[[ Material for the task, beginning ]]
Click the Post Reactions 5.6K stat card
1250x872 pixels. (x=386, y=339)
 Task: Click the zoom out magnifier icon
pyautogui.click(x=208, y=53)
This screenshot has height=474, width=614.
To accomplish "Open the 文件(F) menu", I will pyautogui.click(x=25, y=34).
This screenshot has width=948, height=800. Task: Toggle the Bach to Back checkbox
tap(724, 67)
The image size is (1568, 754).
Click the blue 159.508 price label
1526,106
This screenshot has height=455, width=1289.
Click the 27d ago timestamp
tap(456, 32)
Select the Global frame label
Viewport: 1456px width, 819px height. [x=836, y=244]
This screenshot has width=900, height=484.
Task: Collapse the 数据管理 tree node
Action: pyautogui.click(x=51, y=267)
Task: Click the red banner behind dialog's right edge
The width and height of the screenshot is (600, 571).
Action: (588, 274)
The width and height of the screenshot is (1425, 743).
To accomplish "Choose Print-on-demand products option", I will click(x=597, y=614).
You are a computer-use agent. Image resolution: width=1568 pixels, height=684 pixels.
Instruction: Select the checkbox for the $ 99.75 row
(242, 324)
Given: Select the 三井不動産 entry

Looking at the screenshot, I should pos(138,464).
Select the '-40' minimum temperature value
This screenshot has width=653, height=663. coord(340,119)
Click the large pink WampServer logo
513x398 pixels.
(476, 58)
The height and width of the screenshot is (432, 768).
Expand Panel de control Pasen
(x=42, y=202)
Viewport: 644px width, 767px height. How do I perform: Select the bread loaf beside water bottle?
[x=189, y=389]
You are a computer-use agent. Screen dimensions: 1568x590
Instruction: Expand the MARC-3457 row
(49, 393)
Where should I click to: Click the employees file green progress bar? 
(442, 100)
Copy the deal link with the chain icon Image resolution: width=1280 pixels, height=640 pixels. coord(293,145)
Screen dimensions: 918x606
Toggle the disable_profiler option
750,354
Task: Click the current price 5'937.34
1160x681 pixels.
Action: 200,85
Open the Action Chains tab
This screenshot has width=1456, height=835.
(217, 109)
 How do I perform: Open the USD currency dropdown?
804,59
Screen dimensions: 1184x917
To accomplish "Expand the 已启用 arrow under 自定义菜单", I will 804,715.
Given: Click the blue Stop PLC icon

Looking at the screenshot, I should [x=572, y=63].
[[ Material for the task, end ]]
• _Exercise aim_: Every entry must be output again exactly as it was given.

• _Response area_:
Click the Post Reactions 5.6K stat card
1250x872 pixels. (x=386, y=339)
 Task: Click the zoom out magnifier icon
pyautogui.click(x=208, y=53)
This screenshot has height=474, width=614.
To accomplish "Open the 文件(F) menu", I will pyautogui.click(x=25, y=34).
This screenshot has width=948, height=800. Task: Toggle the Bach to Back checkbox
tap(724, 67)
The image size is (1568, 754).
Click the blue 159.508 price label
1526,106
This screenshot has height=455, width=1289.
Click the 27d ago timestamp
tap(456, 32)
Select the Global frame label
Viewport: 1456px width, 819px height. [x=836, y=244]
This screenshot has width=900, height=484.
Task: Collapse the 数据管理 tree node
Action: pyautogui.click(x=51, y=267)
Task: Click the red banner behind dialog's right edge
The width and height of the screenshot is (600, 571).
Action: (588, 274)
The width and height of the screenshot is (1425, 743).
To accomplish "Choose Print-on-demand products option", I will click(x=597, y=614).
You are a computer-use agent. Image resolution: width=1568 pixels, height=684 pixels.
Instruction: Select the checkbox for the $ 99.75 row
(242, 324)
Given: Select the 三井不動産 entry

Looking at the screenshot, I should pos(138,464).
Select the '-40' minimum temperature value
This screenshot has width=653, height=663. coord(340,119)
Click the large pink WampServer logo
513x398 pixels.
(476, 58)
The height and width of the screenshot is (432, 768).
Expand Panel de control Pasen
(x=42, y=202)
Viewport: 644px width, 767px height. How do I perform: Select the bread loaf beside water bottle?
[x=189, y=389]
You are a computer-use agent. Screen dimensions: 1568x590
Instruction: Expand the MARC-3457 row
(49, 393)
Where should I click to: Click the employees file green progress bar? 
(442, 100)
Copy the deal link with the chain icon Image resolution: width=1280 pixels, height=640 pixels. coord(293,145)
Screen dimensions: 918x606
Toggle the disable_profiler option
750,354
Task: Click the current price 5'937.34
1160x681 pixels.
Action: 200,85
Open the Action Chains tab
This screenshot has width=1456, height=835.
(217, 109)
 How do I perform: Open the USD currency dropdown?
804,59
Screen dimensions: 1184x917
To accomplish "Expand the 已启用 arrow under 自定义菜单", I will 804,715.
Given: Click the blue Stop PLC icon

Looking at the screenshot, I should [x=572, y=63].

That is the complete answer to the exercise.